# Clustering Newsgroups data using K-means
* We'll use the Newsgroup dataset from scikit learn.
* We will use all data from four categories, 'alt.atheism', 'talk.religion.misc', 'comp.graphics', and 'sci.space', as an example.

# Step 1: Loading and Preprocessing the data
* We'll load the data and clean it up a bit with the preprocessing techniques we saw in the previous chapter (remove numbers, lemmatize the words, remove names)

In [2]:
from sklearn.datasets import fetch_20newsgroups
from nltk.corpus import names
from nltk.stem import WordNetLemmatizer

# Defining our categories (the ones we'll use to fetch the data)
categories = [
    'alt.atheism',
    'talk.religion.misc',
    'comp.graphics',
    'sci.space'
]

groups = fetch_20newsgroups(subset = 'all', categories=categories)

# Getting our labels and label names
labels = groups.target
label_names = groups.target_names

# Removing names and lemmatizing 
all_names = set(names.words())
lemmatizer = WordNetLemmatizer()

# An empty list to store our cleaned data
data_cleaned = []

for doc in groups.data:
    doc = doc.lower()
    doc_cleaned = " ".join(lemmatizer.lemmatize(word) for word in doc.split() if word.isalpha() and word not in all_names)
    data_cleaned.append(doc_cleaned)
    

In [3]:
# Converting the cleaned text data into count vectors
from sklearn.feature_extraction.text import CountVectorizer
count_vector = CountVectorizer(stop_words="english", max_features = None, 
                              max_df = 0.5, min_df = 2)
data = count_vector.fit_transform(data_cleaned)


Note that we don't limit the max_features, but we set up max_df and min_df, which mean maximum and minimum document frequency. Document frequency of a word is measured by the fraction of documents (samples) in the dataset that contain this word. 

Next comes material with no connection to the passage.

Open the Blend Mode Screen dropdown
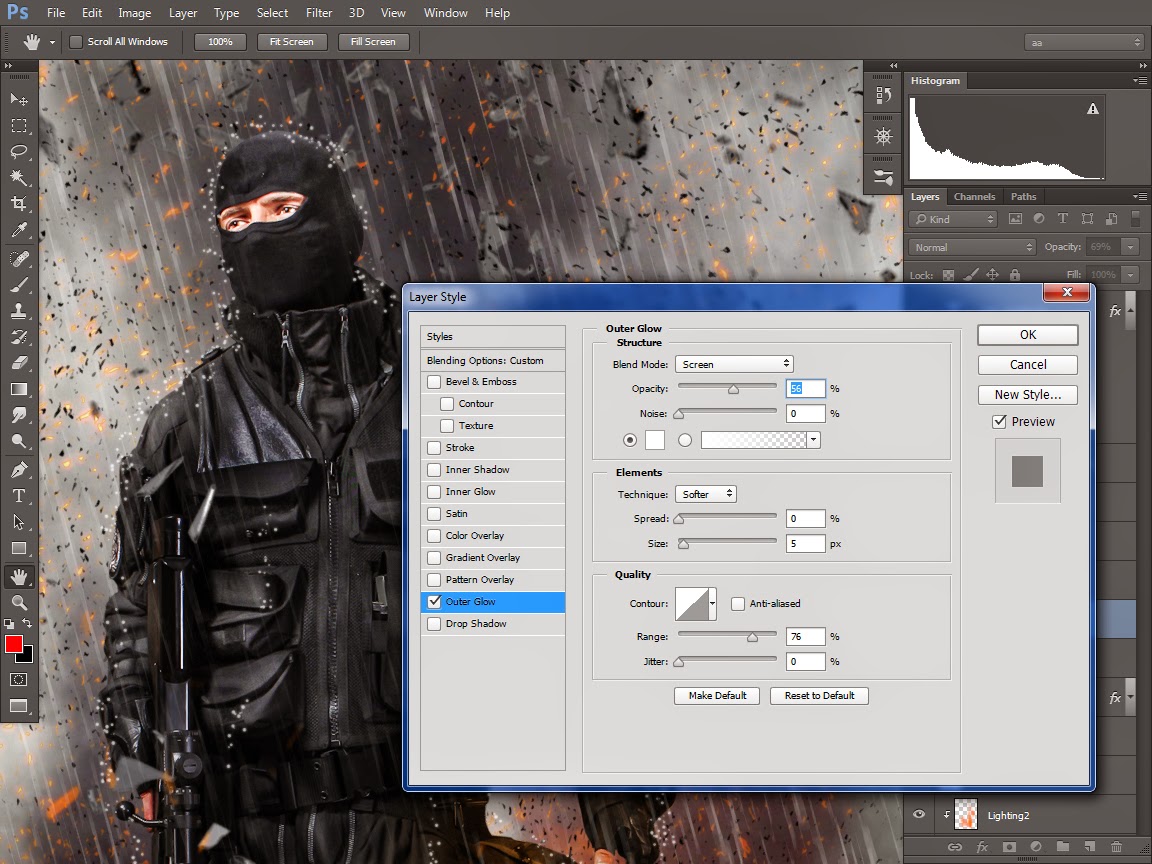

# Step 2: Clustering the data
* We'll try clustering the data (cleaned) as is, however, we need to know that as of this moment, the tokens in data (the CountVector) is only considering term_frequency, which might give us incorrect results

In [None]:
from sklearn.cluster import KMeans

k = 4
kmeans = KMeans(n_clusters=k, random_state = 42, n_init = 'auto')